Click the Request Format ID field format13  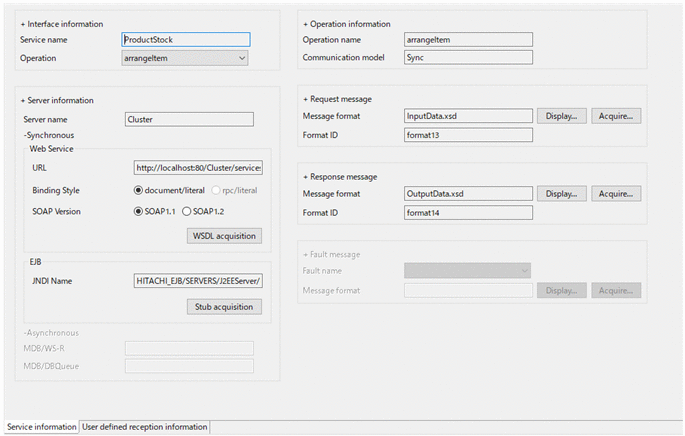click(468, 134)
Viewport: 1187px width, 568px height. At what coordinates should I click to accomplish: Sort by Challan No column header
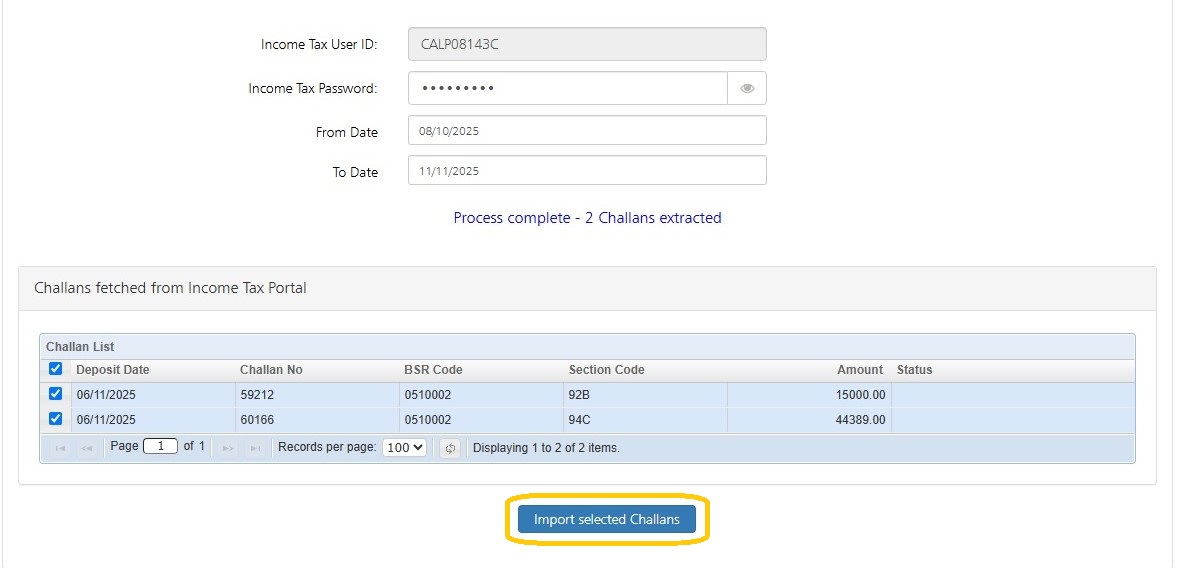click(271, 370)
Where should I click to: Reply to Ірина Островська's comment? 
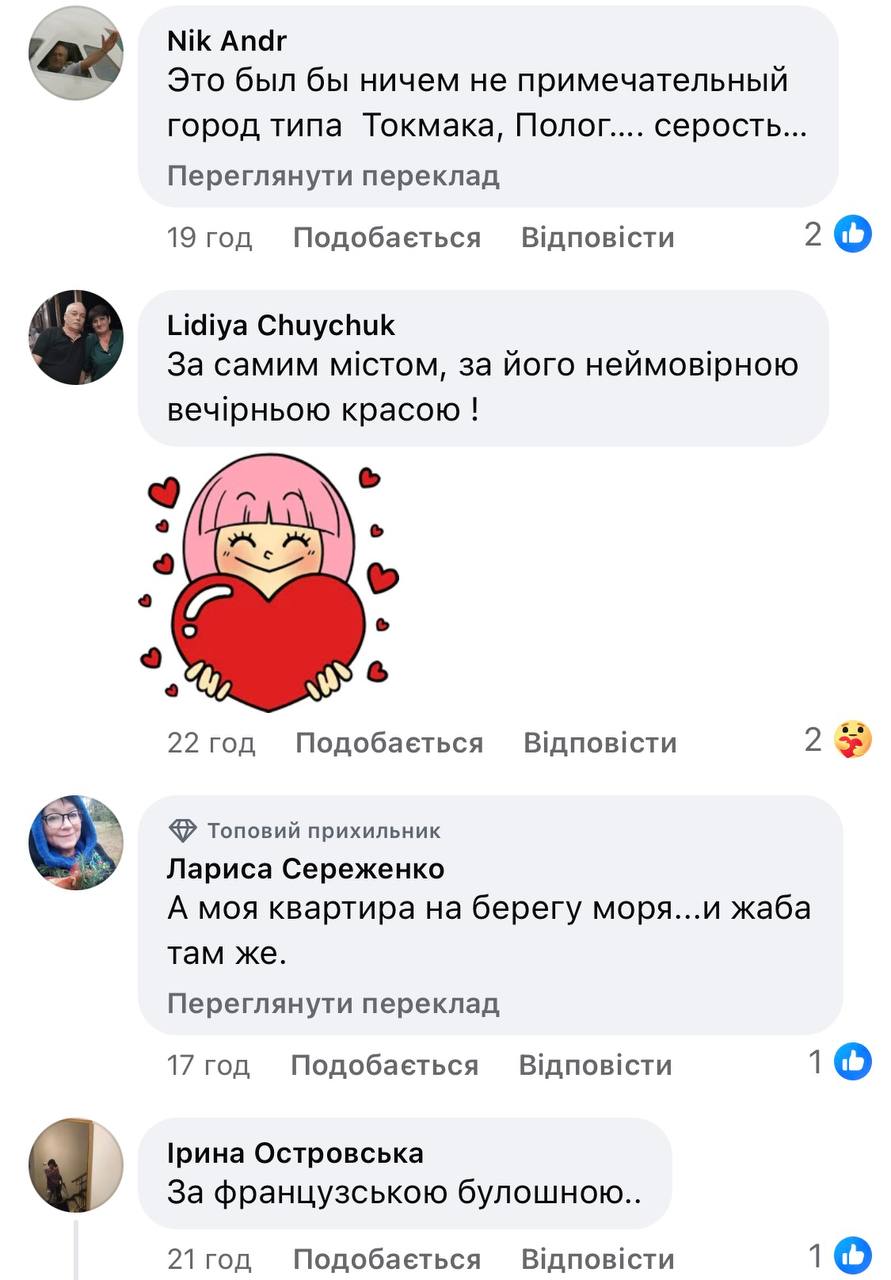click(598, 1259)
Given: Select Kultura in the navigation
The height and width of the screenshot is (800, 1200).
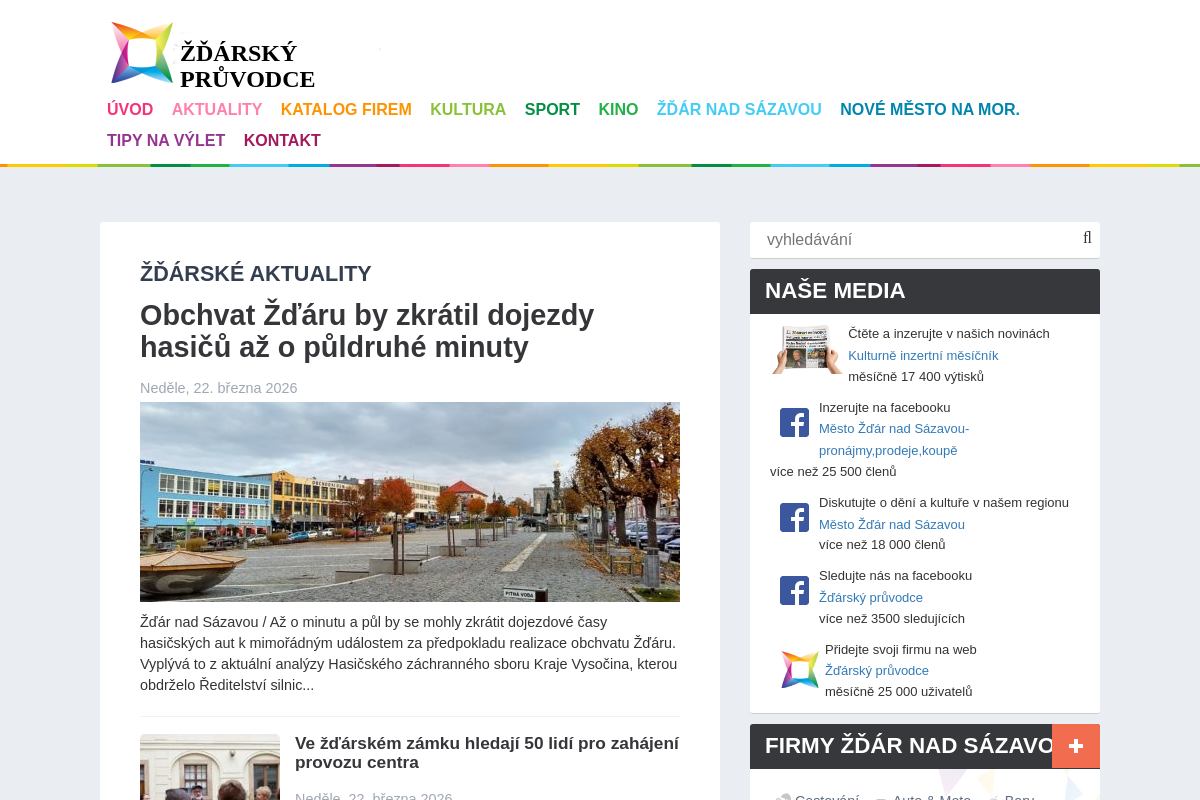Looking at the screenshot, I should click(468, 110).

****************************************

The line that contains "The height and" opens the part to copy, and the last line of the records closes it; set down those lines exactly, pictures excluded.

The height and width of the screenshot is (800, 1200).
Looking at the screenshot, I should click(468, 110).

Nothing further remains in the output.